Exercise directions:
State the number of lines below in which the word "next" appears. Nothing else belongs in the answer.

[Saved entries]
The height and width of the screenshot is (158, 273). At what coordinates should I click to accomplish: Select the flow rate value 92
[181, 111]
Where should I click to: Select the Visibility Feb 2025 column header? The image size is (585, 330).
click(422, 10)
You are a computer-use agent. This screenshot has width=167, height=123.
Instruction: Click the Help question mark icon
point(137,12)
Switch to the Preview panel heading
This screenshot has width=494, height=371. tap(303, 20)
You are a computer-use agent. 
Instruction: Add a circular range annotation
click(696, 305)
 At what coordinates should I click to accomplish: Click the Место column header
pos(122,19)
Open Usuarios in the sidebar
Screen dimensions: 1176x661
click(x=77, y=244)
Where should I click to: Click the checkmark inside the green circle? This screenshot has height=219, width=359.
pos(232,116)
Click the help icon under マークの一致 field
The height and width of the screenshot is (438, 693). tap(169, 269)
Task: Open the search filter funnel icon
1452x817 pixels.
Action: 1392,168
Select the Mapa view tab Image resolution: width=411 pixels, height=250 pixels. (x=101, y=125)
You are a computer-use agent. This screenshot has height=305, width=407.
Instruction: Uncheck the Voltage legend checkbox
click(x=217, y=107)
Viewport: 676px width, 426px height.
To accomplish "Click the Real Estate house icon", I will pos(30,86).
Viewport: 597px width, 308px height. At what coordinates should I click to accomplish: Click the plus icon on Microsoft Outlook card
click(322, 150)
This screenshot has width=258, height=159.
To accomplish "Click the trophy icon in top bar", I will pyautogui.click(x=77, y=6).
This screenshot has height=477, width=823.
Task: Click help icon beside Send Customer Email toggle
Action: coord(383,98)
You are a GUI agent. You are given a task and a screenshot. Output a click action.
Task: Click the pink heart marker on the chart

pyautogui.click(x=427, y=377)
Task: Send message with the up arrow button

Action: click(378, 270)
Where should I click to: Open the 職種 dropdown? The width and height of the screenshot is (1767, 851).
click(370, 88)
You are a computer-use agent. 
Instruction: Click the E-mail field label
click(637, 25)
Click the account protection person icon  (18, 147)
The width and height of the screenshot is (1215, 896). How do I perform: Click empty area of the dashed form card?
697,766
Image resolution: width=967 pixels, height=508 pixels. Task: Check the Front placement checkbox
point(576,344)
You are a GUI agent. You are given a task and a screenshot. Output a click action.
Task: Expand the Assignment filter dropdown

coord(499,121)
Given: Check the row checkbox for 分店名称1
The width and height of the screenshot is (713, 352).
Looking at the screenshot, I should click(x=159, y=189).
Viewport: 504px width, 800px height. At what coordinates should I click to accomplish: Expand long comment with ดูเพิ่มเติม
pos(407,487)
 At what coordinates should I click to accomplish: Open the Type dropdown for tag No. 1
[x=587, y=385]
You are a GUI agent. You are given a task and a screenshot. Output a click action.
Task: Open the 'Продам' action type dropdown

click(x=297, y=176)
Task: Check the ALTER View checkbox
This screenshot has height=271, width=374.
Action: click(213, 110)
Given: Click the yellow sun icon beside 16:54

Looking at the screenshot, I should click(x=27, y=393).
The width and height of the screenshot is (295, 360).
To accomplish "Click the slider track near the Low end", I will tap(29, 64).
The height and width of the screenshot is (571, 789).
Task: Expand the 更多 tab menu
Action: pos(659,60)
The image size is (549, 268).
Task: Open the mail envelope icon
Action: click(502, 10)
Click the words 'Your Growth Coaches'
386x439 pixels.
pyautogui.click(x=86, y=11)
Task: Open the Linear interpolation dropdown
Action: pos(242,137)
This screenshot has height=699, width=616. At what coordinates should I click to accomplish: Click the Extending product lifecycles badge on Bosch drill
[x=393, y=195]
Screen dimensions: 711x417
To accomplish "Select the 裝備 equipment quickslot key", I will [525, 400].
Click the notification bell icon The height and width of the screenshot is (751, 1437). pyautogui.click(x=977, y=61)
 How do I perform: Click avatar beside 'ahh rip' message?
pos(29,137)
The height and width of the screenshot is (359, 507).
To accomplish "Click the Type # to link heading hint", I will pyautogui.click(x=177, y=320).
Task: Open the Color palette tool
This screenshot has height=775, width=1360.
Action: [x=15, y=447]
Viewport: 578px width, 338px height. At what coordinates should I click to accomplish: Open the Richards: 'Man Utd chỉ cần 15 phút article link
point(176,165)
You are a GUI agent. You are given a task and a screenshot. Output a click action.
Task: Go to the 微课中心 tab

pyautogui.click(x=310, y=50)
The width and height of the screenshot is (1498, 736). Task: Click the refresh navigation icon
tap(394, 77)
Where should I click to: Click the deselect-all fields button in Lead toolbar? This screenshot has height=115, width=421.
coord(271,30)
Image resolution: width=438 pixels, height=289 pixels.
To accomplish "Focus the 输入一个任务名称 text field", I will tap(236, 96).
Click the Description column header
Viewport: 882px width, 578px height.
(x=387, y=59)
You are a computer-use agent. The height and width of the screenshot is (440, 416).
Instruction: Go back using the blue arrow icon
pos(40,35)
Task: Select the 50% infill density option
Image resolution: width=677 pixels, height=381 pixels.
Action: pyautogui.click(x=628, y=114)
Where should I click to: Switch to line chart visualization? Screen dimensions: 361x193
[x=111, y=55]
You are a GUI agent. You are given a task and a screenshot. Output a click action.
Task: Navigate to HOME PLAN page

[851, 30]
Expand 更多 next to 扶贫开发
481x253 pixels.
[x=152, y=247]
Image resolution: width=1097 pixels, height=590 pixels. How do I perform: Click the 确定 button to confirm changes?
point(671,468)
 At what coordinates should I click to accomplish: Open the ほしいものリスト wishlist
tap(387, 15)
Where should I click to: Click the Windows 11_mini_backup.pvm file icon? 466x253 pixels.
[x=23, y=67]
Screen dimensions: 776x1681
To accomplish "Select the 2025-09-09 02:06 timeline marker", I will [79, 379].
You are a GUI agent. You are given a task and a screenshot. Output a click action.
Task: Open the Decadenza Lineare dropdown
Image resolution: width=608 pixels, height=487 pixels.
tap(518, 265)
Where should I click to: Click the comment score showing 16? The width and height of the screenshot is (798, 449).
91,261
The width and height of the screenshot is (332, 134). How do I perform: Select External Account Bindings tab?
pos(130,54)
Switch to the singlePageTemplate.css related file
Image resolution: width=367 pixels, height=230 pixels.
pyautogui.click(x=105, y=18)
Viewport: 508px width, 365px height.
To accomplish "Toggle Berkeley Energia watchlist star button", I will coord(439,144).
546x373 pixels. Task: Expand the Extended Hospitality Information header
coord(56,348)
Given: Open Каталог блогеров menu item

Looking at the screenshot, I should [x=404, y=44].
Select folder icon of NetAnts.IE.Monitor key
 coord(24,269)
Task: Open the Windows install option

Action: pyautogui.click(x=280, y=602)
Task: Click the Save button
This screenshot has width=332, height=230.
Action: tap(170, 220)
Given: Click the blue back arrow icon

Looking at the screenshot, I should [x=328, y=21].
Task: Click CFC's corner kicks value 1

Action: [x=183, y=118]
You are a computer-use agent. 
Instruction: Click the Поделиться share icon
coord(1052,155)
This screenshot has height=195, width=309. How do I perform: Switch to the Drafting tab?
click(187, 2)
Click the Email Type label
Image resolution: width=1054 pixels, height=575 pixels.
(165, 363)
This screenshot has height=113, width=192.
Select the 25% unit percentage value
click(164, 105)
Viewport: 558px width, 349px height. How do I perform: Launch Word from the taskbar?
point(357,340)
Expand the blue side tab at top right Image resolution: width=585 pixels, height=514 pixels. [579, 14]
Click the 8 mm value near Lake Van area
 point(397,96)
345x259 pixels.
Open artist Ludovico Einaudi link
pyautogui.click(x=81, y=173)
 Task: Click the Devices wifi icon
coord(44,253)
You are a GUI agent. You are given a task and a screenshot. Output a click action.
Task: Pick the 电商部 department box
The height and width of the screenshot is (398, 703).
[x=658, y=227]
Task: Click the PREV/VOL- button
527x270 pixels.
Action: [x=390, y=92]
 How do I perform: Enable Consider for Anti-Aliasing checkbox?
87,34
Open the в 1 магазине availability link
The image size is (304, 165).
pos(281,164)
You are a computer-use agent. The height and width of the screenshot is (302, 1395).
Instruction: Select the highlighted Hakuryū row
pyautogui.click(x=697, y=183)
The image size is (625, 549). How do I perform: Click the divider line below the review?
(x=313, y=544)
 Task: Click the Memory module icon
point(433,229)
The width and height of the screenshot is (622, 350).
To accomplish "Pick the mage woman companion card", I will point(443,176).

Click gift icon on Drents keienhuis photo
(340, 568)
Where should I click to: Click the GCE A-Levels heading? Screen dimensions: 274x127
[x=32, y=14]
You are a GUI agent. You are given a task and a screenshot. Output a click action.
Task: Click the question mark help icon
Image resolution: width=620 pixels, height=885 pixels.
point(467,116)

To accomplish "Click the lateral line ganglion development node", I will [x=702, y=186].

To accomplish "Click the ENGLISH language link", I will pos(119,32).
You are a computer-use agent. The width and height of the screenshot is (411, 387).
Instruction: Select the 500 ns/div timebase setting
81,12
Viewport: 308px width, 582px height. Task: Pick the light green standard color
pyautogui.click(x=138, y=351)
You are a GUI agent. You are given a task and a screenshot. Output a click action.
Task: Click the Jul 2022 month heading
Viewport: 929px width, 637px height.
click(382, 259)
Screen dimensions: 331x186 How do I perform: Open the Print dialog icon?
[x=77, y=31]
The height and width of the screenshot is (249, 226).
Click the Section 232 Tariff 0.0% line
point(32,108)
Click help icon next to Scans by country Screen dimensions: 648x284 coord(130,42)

Exercise answer:
2